• Benjamin C. Zipursky (Fordham University School of Law) has posted Pragmatic Conceptualism, Public Nuisance, and the American Opioid Litigation (Forthcoming in 83 Wash. & Lee L. Rev. __ (2026) (Draft of March 20, 2026)) on SSRN. Here is the abstract:

    Public nuisance as a part of American tort law has been as high profile in the first decades of this century as products liability law was in the last several decades of the 20th century. The American opioid litigation over the past decades is a spectacular example, filling headlines and generating billions of dollars of settlements. There is a plausible argument, however, that the doctrinal core of the opioid litigation is meritless because there simply is no “interference with public right” as required by public nuisance law. The first aim of the article is to articulate and assess that argument. However, the article simultaneously operates at a theoretical level by depicting three different perspectives that judges may occupy: an internal, “pragmatic conceptualist” perspective that illuminates the law in terms of the concepts and principles that constitute it; an external perspective examining the impact of various possible changes in the law and the relative merits of such changes; and an intermediate perspective that combines the internal and external perspectives and yields guidance on the ultimate judicial resolution. After arguing that the plaintiffs’ claims in the opioids litigation are fundamentally unsound as a matter of public nuisance doctrine, the article asks the question of whether courts should mold the doctrine to reach a result that would allow plaintiffs to prevail. Utilizing the intermediate perspective, it concludes that courts should not do so. This is so even if there are strong reasons for thinking – from an external point of view — that the opioids defendants should indeed face liability for the public health crisis they played a role in spawning. While appellate courts crafting tort law do have a substantial amount of power to craft and recraft the law within their proper institutional role, that power does not extend to the creation of post-hoc regulatory schemes and the selective transfer of broad public health expenditures.

    Highly recommended.

  • Thomas Schultz (King’s College London; University of Geneva) has posted Arbitration and the Commodification of Justice on SSRN. Here is the abstract:

    This paper examines what happens when justice is commodified. Not privatised; commodified. Privatisation concerns where adjudication is located and how it is governed; commodification concerns the criteria through which justice is valued, evaluated, and justified. Arbitration offers a particularly clear example to observe a broader transformation in contemporary legal life: justice increasingly understood not as a public institutional practice, but as a service defined by performance, expertise, responsiveness, flexibility, and user satisfaction. Arbitration’s familiar virtues are not merely procedural advantages; they are also standards through which justice itself is revalued.
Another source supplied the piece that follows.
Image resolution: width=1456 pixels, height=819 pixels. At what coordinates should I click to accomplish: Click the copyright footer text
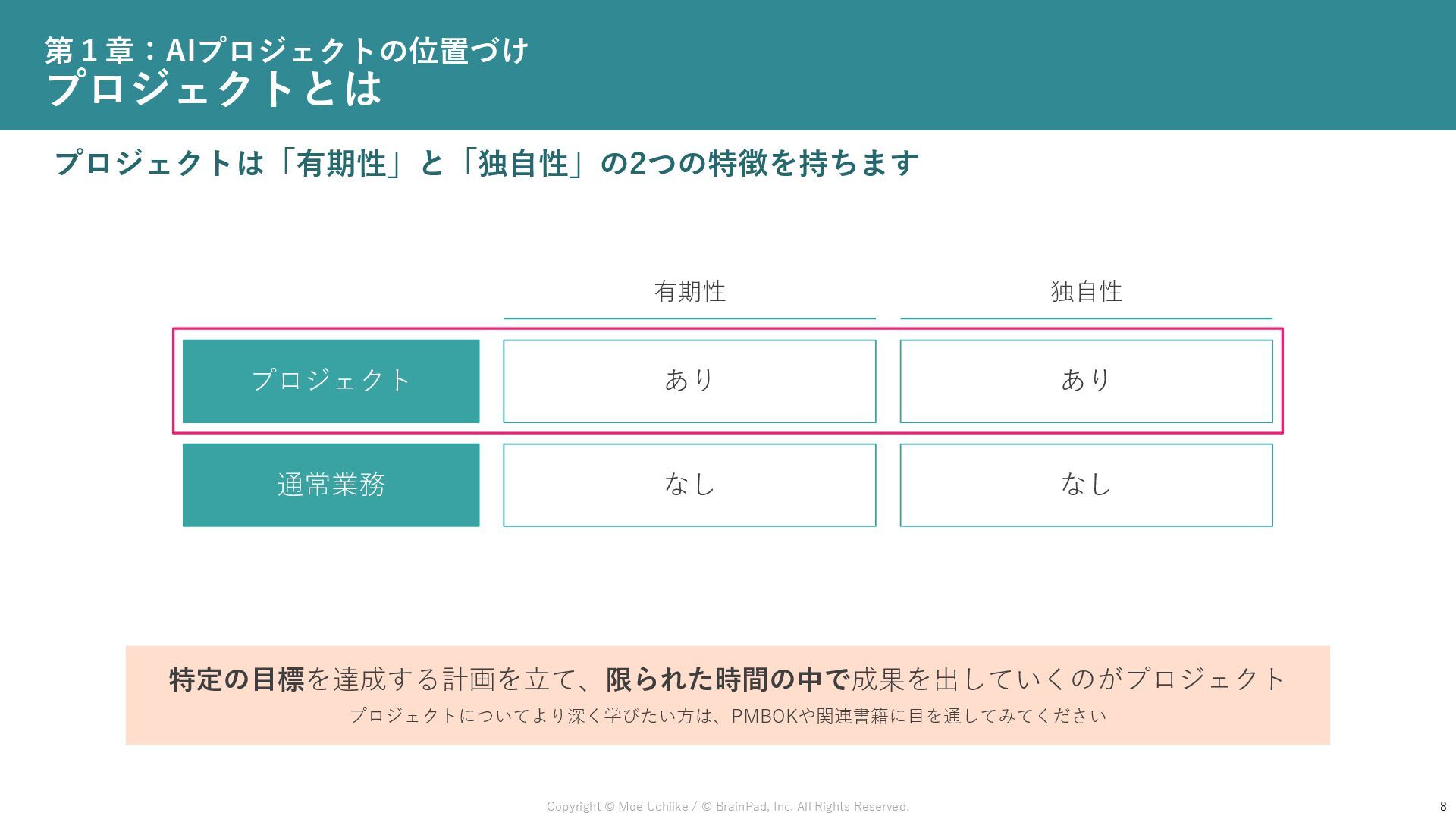tap(727, 806)
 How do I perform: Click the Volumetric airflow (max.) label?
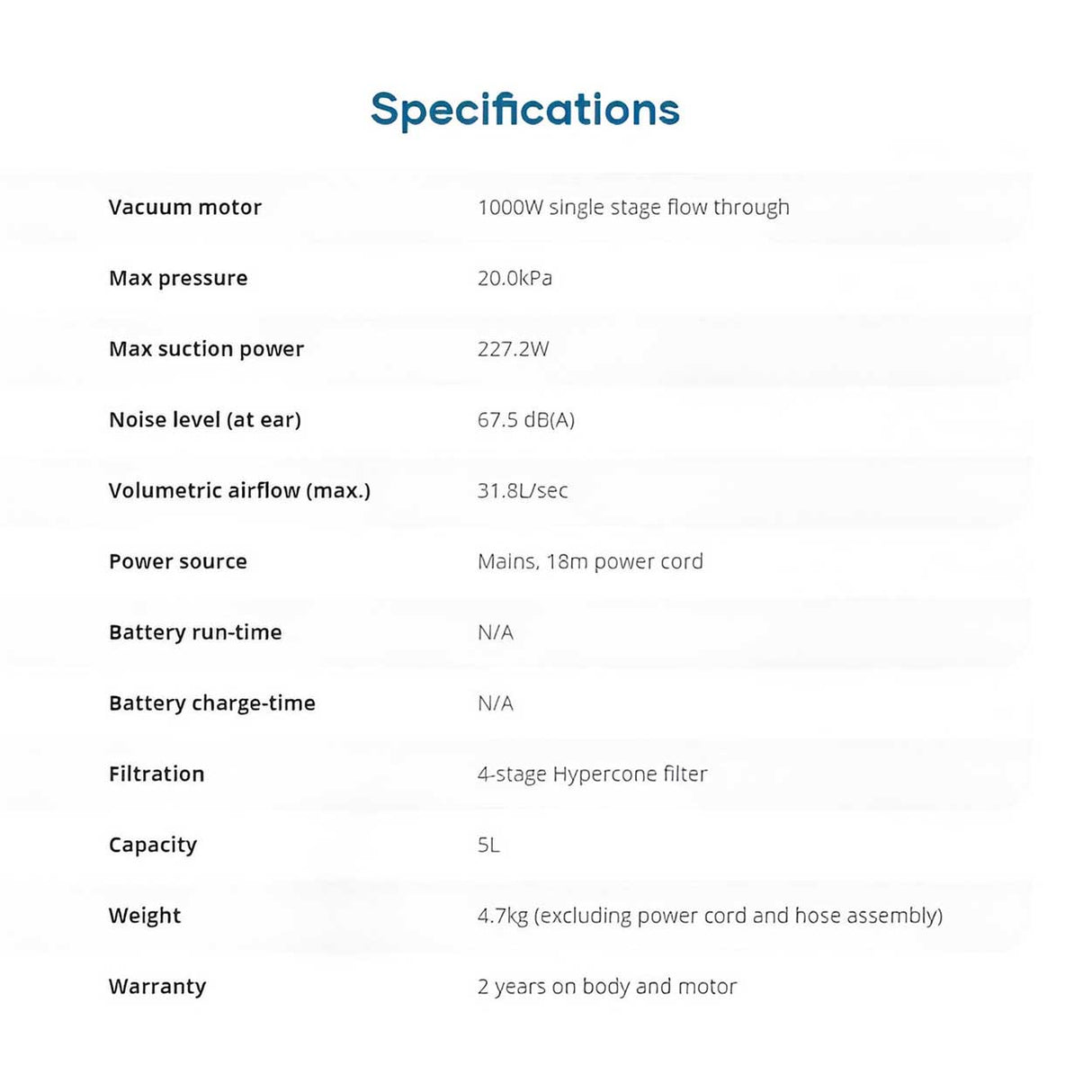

  • Dimitry V. Kochenov (CEU Democracy Institute, Budapest; CEU Department of Legal Studies, Vienna) & Jacquelyn D Veraldi (Central European University (CEU) – Democracy Institute) have posted Supremacy Rule of Law in the Service of a Depoliticised Democracy: Pondering the Nature of the EU’s ‘Social Contract’ (ELJ 2026 (forthcoming)) on SSRN. Here is the abstract:

    Seeing the EU roughly as a political system designed to remove the most essential political decisions from democratic control, while in a large part abiding by legal frameworks, we could speak about an opposition between technocratic legalism and democracy. At best, the EU offers a democracy of means, with limited capacity to affect the ends of the project. Most recently, even this limited democracy came under attack through a further reduction of transparency, a proliferation of omnibus legislation and constant executive overreach. In its current emanation ‘integration through law’ aims to shield all aspects of governance not only from democratic, but also legal contestation. It thereby structurally prioritises ‘supremacy’, ‘direct effect’, ‘mutual trust’ and other procedural aspects of its own functioning over the essential foundations of justice, democratic citizenship based on equality and dignity, and human rights protection. We could thus also speak of ‘supremacy rule of law’, which might or might not be an attack on the essential aspects of legality and justice, removing the added value of the rule of law as such. Consequently, distilling the essence of the ‘social contract’ in Europe today, one arrives at a bundle of oxymorons: the EU’s supremacy rule of law is in the service of a ever fading depoliticised democracy of means.

    Highly recommended.

  • Jonathan Crowe (University of Southern Queensland – School of Law and Justice) has posted The Point of Legal Philosophy on SSRN. Here is the abstract:

    What is the point of legal philosophy? Many law students have posed this question, particularly while suffering through the indignities of a compulsory jurisprudence course. The point of this field of study may not be easy to grasp for those accustomed to studying the black letter law—with one eye, perhaps, fixed on a lucrative career in a commercial law firm. This chapter explores the question and proposes an answer. The answer I give, in brief, is that legal philosophy enables us to examine and better understand the point of law and, by extension, the point of being a lawyer. For those of us who engage with law in our studies, careers and lives—including law students, lawyers, legal academics, judges and others—these questions are also related to the broader issue of the point of life in general.

    Recommended.

  • Kevin P. Lee (North Carolina Central University School of Law) has posted AI and the Rule of Law: The End of the Political on SSRN. Here is the abstract:

    Western legal systems traditionally rest on a foundational claim: that the legal subject is a moral agent endowed with reason and capable of normative participation. Today, the emergence of the Agentic State, characterized by automated, algorithmic governance, threatens to revoke that claim. This Article argues that the prevailing scholarly framework for AI regulation is built upon a fundamental category error: it mistakes computational complexity for ontological agency. While some proponents of the Agentic State utilize the language of Complexity Theory, they do so to serve a cybernetic goal of systemic equilibrium, reducing the legal order to a series of “Sense-Plan-Act” loops and the citizen to a behavioral data point. Drawing on the phenomenological thought of Hannah Arendt and Giorgio Agamben, this Article diagnoses the architecture of this displacement, demonstrating how the Agentic State suppresses human action in favor of automated behavior. It contends that the Rule of Law is not a complicated machine to be optimized, but a Complex Adaptive System reliant on the emergent agency of its participants. To preserve the moral meaning of the person, the Article asserts a new constitutional necessity: Ontological Due Process. This substantive right ensures that individuals are judged by human categories (intent, reason, and narrative) rather than computational correlations, preserving the “Right to be Wrong” as a precondition for moral agency in the algorithmic age. TABLE OF CONTENTS INTRODUCTION .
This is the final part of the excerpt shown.